Population (2015 estimate)
- • Total: 198,839
- • Density: 715/km^{2} (1,850/sq mi)
- Time zone: UTC+1 (WAT)
- Climate: Am

= Gbadolite =

Gbadolite or Gbado-Lite (/ngb/) is the capital of Nord-Ubangi Province in the Democratic Republic of the Congo. The town is located 12 km south of the Ubangi River at the border to the Central African Republic and 1150 km northeast of the national capital Kinshasa. Gbadolite was the ancestral home and residence of Joseph-Désiré Mobutu, later self-styled as Mobutu Sese Seko where airport, colleges, malls, supermarkets and libraries were built by the President in a program of modernization. Gbadolite is where Mobutu led the summit that would produce the Gbadolite Declaration, a short-lived ceasefire in the Angolan Civil War in 1989. By 1997, Mobutu fled to Rabat in Morocco as the rebels led by Laurent Kabila as the palaces of Gbadolite have been vandalized and looted which marked the end of Mobutu's dictatorship over 32 years of brutal dictatorship and the collapse of Zaire.

## Actions to take
1. What is the Spanish translation of this sentence from the Gbadolite text: "The town is located 12 km south of the Ubangi River at the border to the Central African Republic and 1150 km northeast of the national capital Kinshasa."
2. Can you carry on the Gbadolite text from the point where it stops?

## Material provided
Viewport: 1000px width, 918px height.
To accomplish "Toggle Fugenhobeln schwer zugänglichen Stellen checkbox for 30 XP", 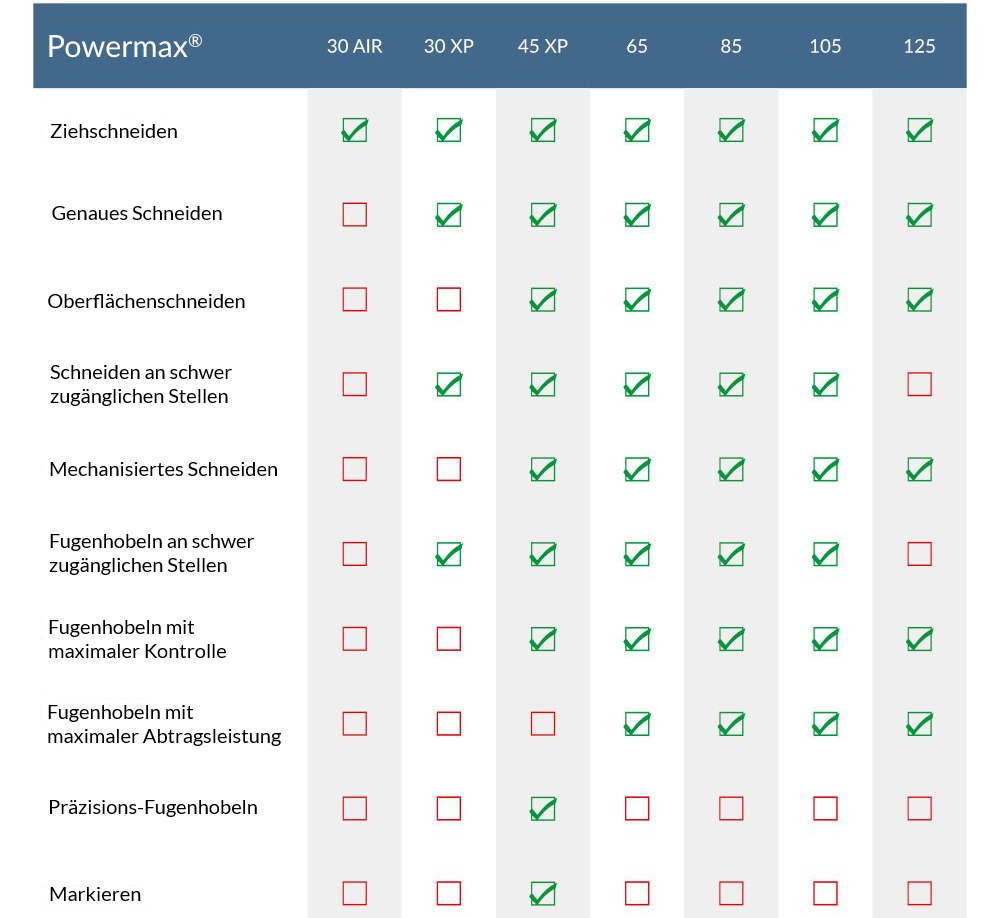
...
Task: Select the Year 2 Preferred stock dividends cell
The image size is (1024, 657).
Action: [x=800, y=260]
...
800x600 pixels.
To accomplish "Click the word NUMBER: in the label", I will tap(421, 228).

## Answer section
1. La ciudad está situada a 12 km al sur del río Ubangi, en la frontera con la República Centroafricana, y a 1150 km al noreste de la capital nacional, Kinsasa.

2.
==History==
Mobutu built Gbadolite into a luxurious town often nicknamed "Versailles of the Jungle". He built a hydroelectric dam on the nearby Ubangi River in Mobayi Mbongo, an international airport, Gbadolite Airport, which could accommodate a Concorde, and three large palaces. As a result, the people of the town had no trouble finding jobs. During Mobutu's regime, Gbadolite also had companies such as CDIA Zaire for farming productions, SOZAGEC for road construction, and SAFRICAS for house construction. The town had a general hospital with high tech facilities, supermarkets and malls, which were destroyed in 1997. Gbadolite had also College Presidentiel, a high school famous for its academic excellence and administered by Jesuit Fathers to whom Mobutu gave the school. This school had a chemistry lab, physics lab, computer lab, Olympic game facilities, and band instruments of all kinds. The town was also famous for its Chapelle Marie la Misericorde, a luxurious church in which Mobutu buried his first wife, Mama Mobutu.

Two palaces were built outside Gbadolite at Kawele. One was an elaborate complex of Chinese pagodas, while the other was a modern mansion. Both were used as residences for Mobutu and guests. The three-story palace in Gbadolite was used primarily for public functions.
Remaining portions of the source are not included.